I apologize in advance for the years of vacation details yet to come. By March we had become proficient enough in
driving on the left side of the road to stop killing and maiming people on the
motorways, so we began to explore Scotland. Thus far we have visited Edinburgh,
only 2 hours away, and done some hiking in the Cairngorm Range. In March also we took our first trip to ‘The
Continent’ when my work team went on a field trip to Greece. Barb and Katherine met me in Athens,
(very cool to stand on Mars Hill where Paul addressed the Athenians in the book
of Acts) after which we traveled to the island of Santorini,
which is the beautiful remnant of a volcano which exploded in 500 B.C.

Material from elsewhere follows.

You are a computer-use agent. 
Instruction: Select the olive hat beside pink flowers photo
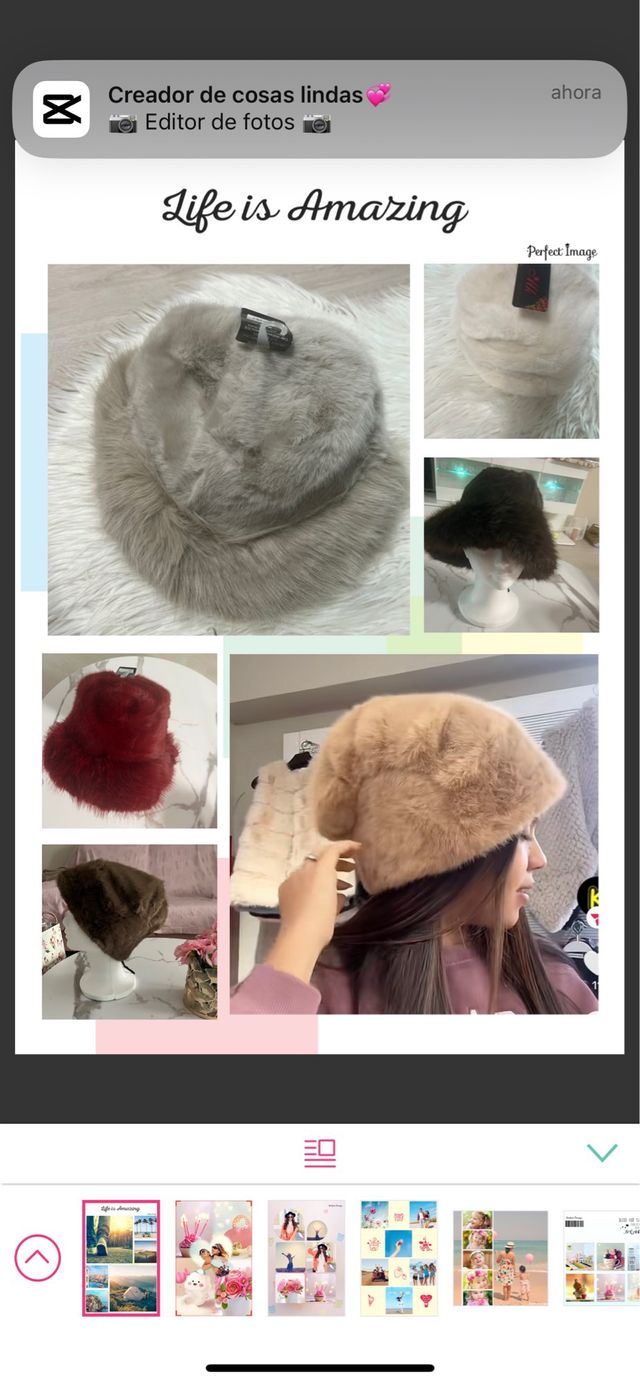coord(129,932)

destroying the Minoan culture. In August
we flew to Dublin, Ireland
(£9 each way!) for a 4-day weekend there and in Northern
Ireland, where we visited the Giant’s
Causeway basalt columns.
October break found us in Spain,
where we spent a couple of days in Sevilla with David and Karen Erickson from Washington State,
and then wandered about Andalucía and Extremadura. In Zafra we stayed in a 15th century castle
which once hosted Hernán Cortés, and toured the Mesquiza in Córdoba and the Alhambra gardens in Granada.

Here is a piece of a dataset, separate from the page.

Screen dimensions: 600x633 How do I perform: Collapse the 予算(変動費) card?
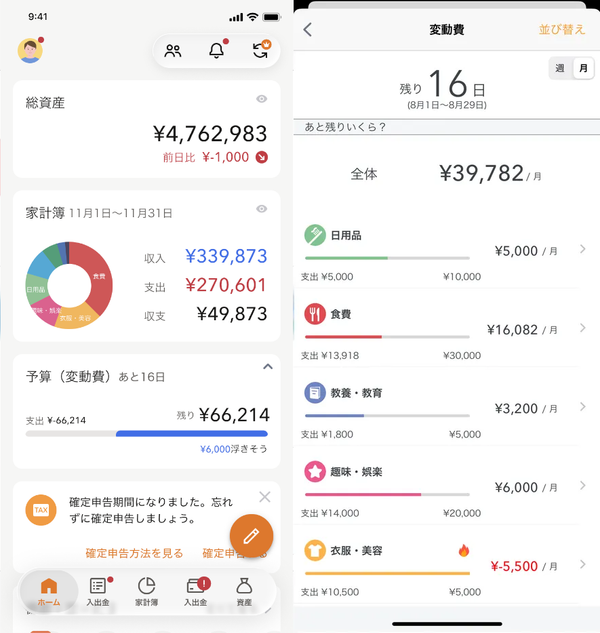pyautogui.click(x=268, y=367)
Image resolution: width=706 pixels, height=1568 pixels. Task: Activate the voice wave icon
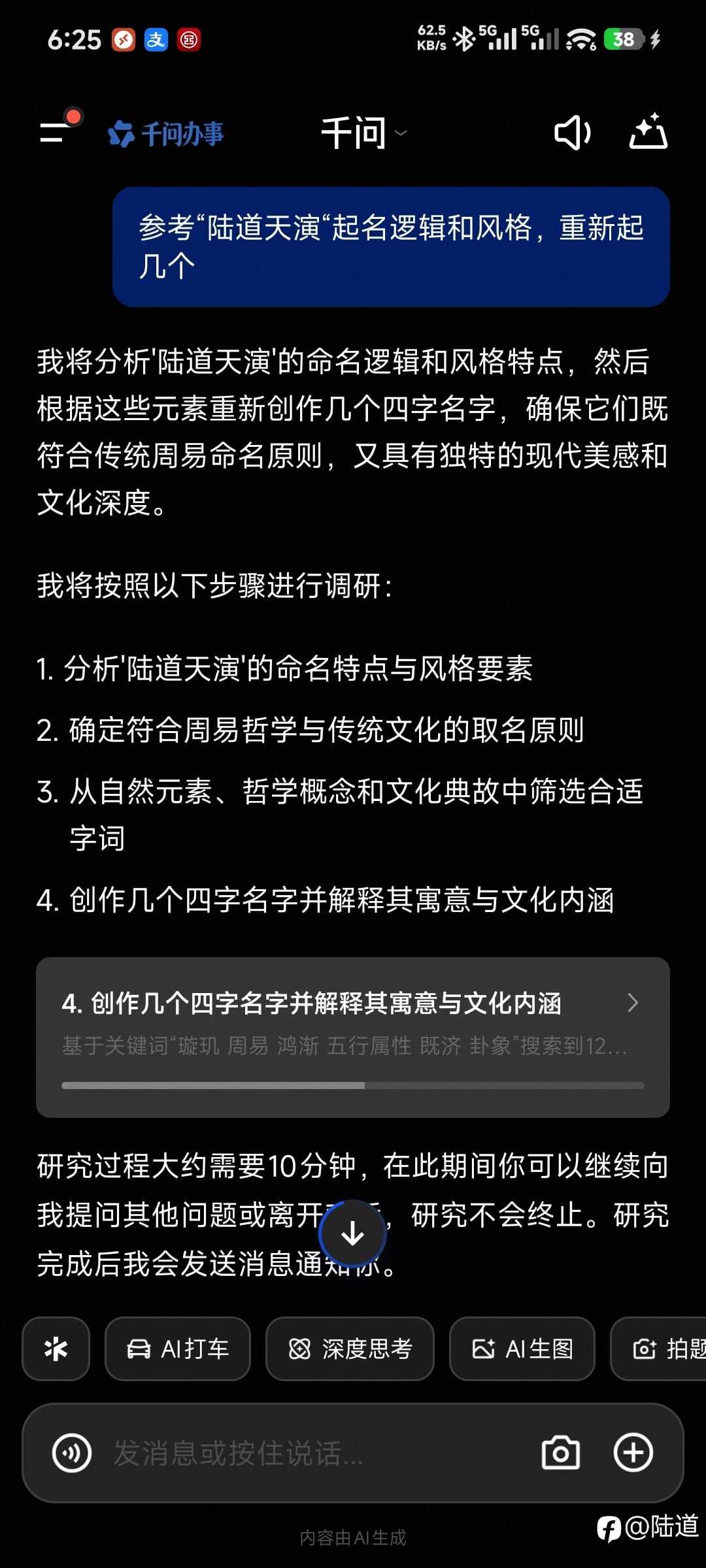pos(72,1452)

Barb has taken advantage of cheap airfares twice with the American Women’s
group and flown to Nice and Prague for long
weekends, not to mention a bus trip to Stoke-on-Trent,
England. I know, it sounds like we’re a bunch of movie
stars. But such travel is common here.
Sadly, we had one not-so-fun trip to make last
year. In June we grieved the sudden
passing of Barb’s father, Cornie Penner, in Saskatoon
and made an emergency trip to Canada
to be with family. Cornie was 70 and had
just made it through bypass surgery three weeks earlier, so the sadness was
compounded by shock. We’ll miss his
smiling face at the dinner table there.
Katherine will miss leg-wrestling with grandpa and trips to the farm to
visit newborn kittens in the hayloft.
Barb will miss having a dad, and I’ll miss having a great father-in-law,
but we know we’ll see him again in what will seem then to have been a very
short while.
Our house has a lovely spare bedroom just waiting
for any of our friends who would like to avoid the high cost of travel in the U.K. But come
soon – we expect to be moving to Stavanger, Norway in August after a July home visit to Colorado, Alberta and Saskatchewan. May God bless you richly in the coming year.
Love in Christ,
Gary, Barb, Katherine & ‘Chaco’ Paukert Gary@ThePaukerts.net
39 Pittengullies Brae, Peterculter, Aberdeenshire, Scotland,
U.K. AB14 0QU www.ThePaukerts.net
P.S. This year’s familiar, yet underexposed, pose
of us sitting together smiling at a camera was lovingly crafted at the Sands of
Forvie beach on the North Sea just north of Aberdeen.